А познакомились мы с ней впервые год назад, когда она сидела на лавочке напротив моего окна и плакала. Я как обычно сидела на подоконнике и рисовала в своем скетчбуке абрикосовый пирог мадам Дюпри. Я на той неделе его как раз впервые попробовала и была чрезвычайно вдохновлена. Мари меня не сразу заметила. За годы сидения на подоконнике я повидала многое на этой лавочке – от барыг, продающих травку местным растаманам, до мирно спящего бомжа. Но вот как реагировать на плачущего человека, я не представляла. Сначала мне захотелось спрятаться за шторкой, потому что подумала, что ей наверняка будет неловко, когда она меня увидит. Но потом я решила, что раз уж она сидит и плачет на улице, а не у себя дома, то должна быть готова к тому, что кто-то заметит ее эмоциональный эксгибиционизм.

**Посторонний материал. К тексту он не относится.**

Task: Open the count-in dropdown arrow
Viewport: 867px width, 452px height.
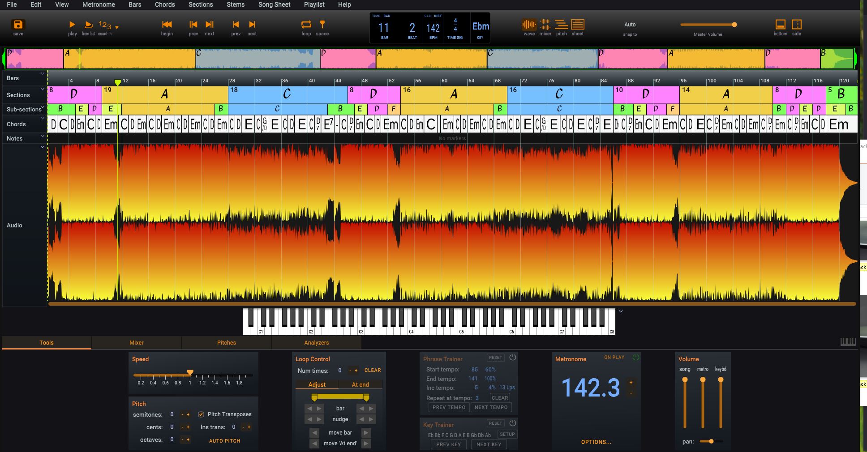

Пока я так рассуждала, Мари подняла глаза, увидела меня, засмущалась и стала вытирать слезы неловкими и нервными движениями. Надо отдать ей должное – она не убежала, а тихонько поздоровалась и помахала рукой. Она, конечно, сразу заметила трубку у меня под носом и наглым образом переключила фокус внимания со своего зареванного личика на мои проблемы со здоровьем – стала расспрашивать, что да как. Но я человек не особо стеснительный и все ей рассказала про себя – про баллон, про маму на двух работах и папу, спасающего детей в Африке. Странным образом ей от этого легче не стало, она словно засмущалась от этой информации еще больше, чем от своих слез. И вот тогда, будто оправдываясь за то, что она может дышать без трубки, Мари рассказала, что и в ее жизни не все так гладко. Так я узнала про Жана.